| Problem to work on |
Could you print all of the material below again, line for line and unchanged, leaving out the pictures?

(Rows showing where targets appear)
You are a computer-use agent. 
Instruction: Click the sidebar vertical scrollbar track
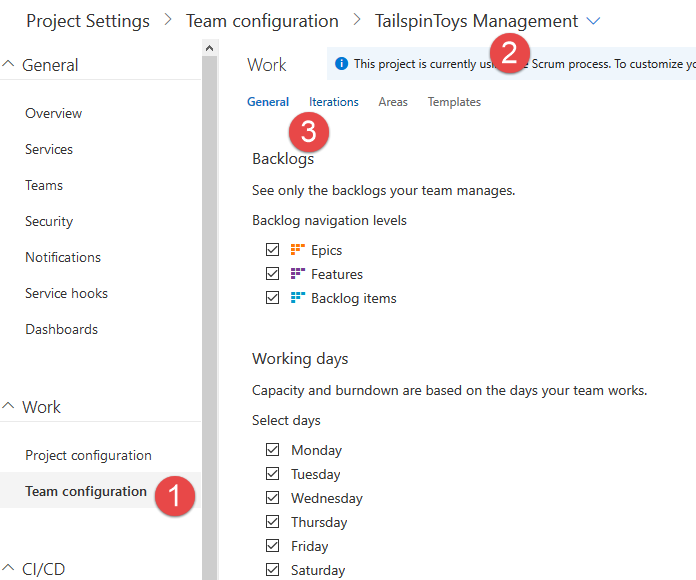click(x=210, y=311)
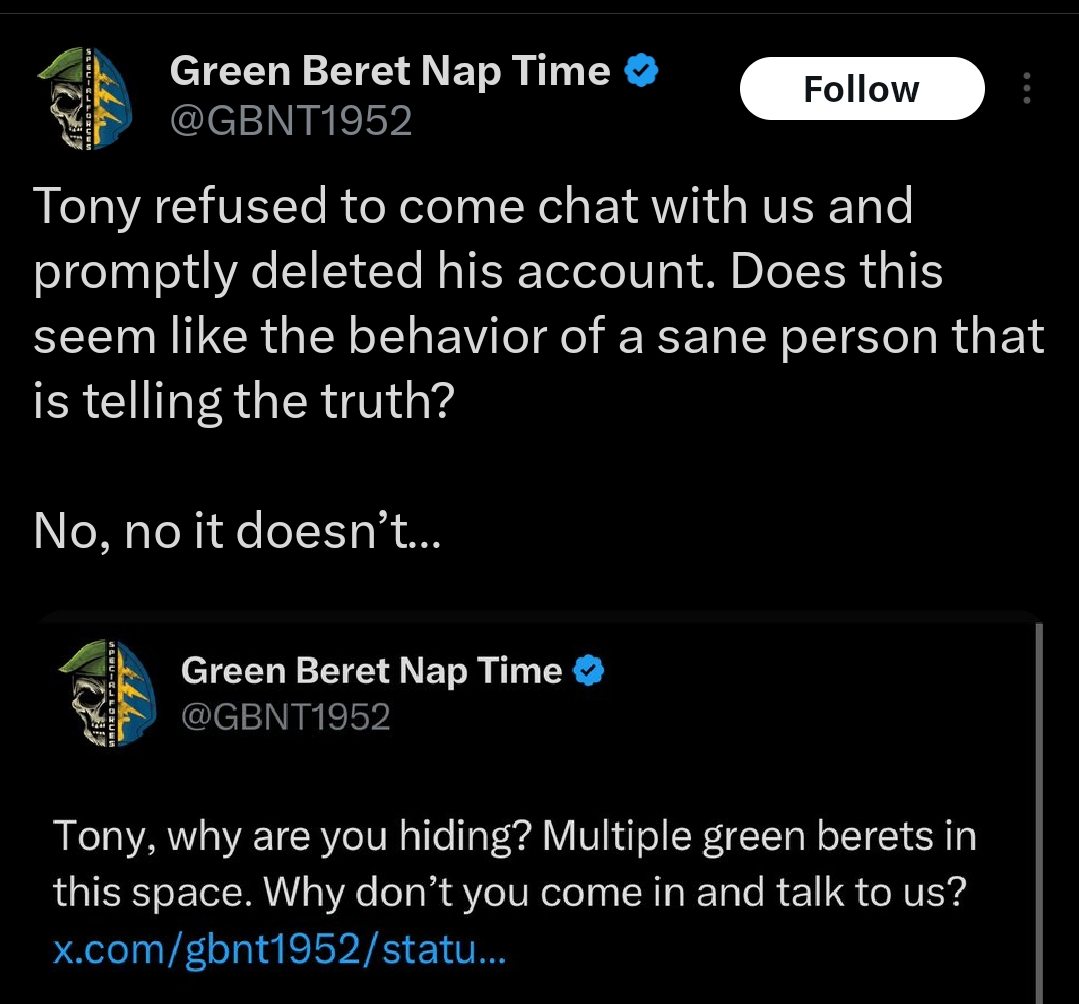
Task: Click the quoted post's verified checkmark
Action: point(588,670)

| Response to the exercise |
You are a computer-use agent. 
Instruction: Click the sidebar vertical scrollbar track
click(x=210, y=311)
Task: Click the quoted post's verified checkmark
Action: point(588,670)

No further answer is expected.